__Goal of the exercise__.
Down to the last line, retype the records below exactly and skip the pictures.

__Input records__.
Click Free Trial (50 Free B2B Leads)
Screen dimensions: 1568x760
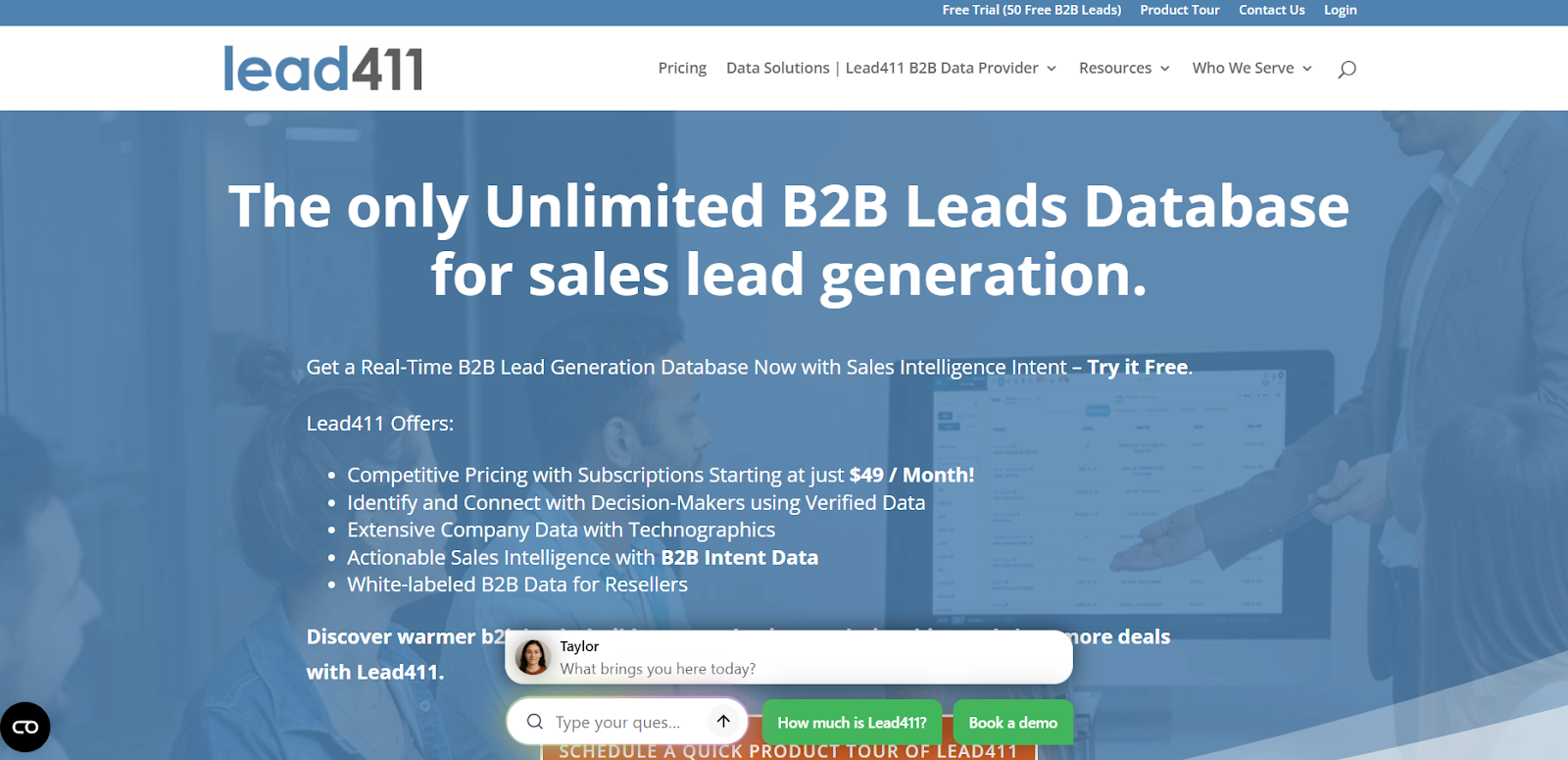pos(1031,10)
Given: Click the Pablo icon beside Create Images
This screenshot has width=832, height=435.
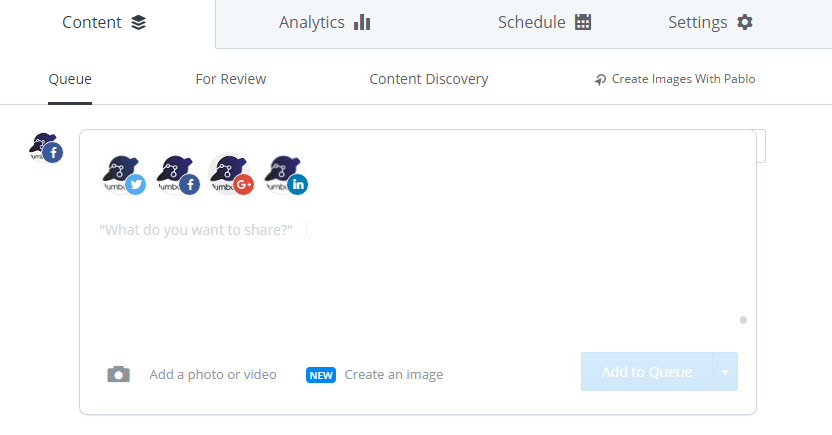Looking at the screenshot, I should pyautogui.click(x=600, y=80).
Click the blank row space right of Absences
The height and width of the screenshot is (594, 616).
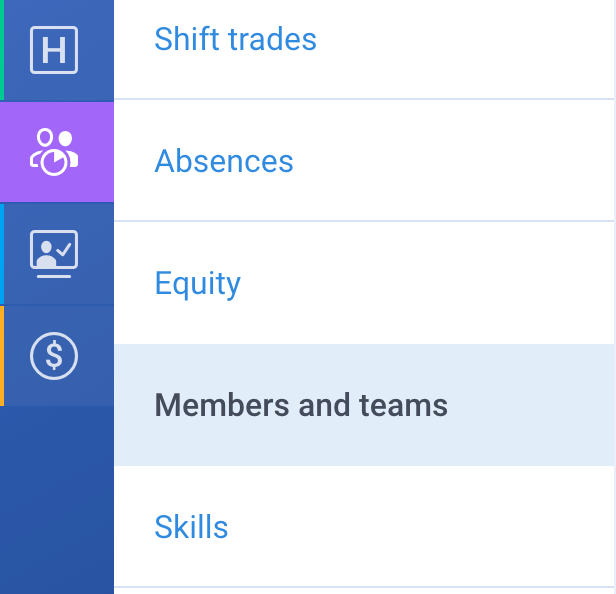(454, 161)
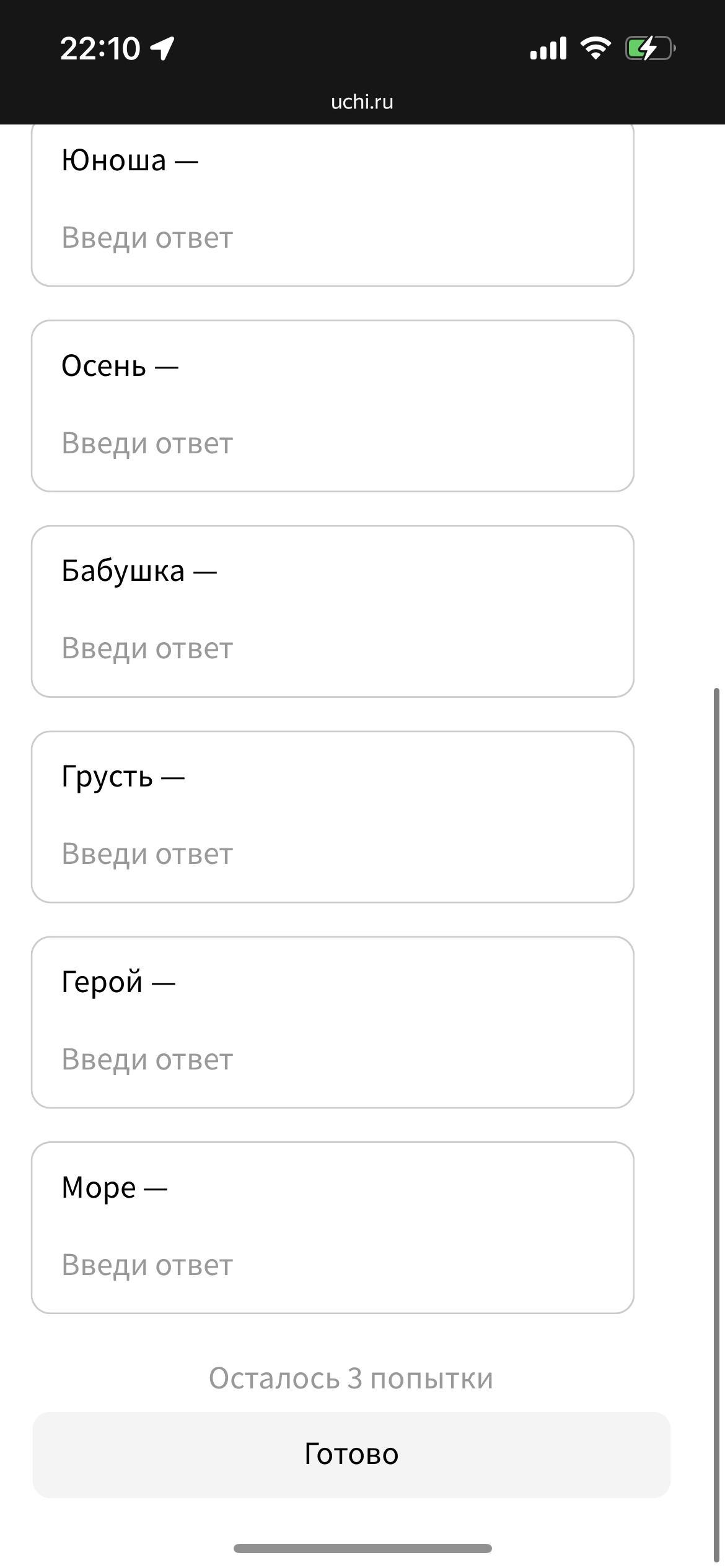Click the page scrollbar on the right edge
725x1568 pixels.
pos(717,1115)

__Exercise result__.
Click Free Trial (50 Free B2B Leads)
Screen dimensions: 1568x760
pos(1031,10)
Given: Click the Pablo icon beside Create Images
This screenshot has width=832, height=435.
Looking at the screenshot, I should pyautogui.click(x=600, y=80).
Click the blank row space right of Absences
The height and width of the screenshot is (594, 616).
(454, 161)
Click the page scrollbar on the right edge
725x1568 pixels.
pos(717,1115)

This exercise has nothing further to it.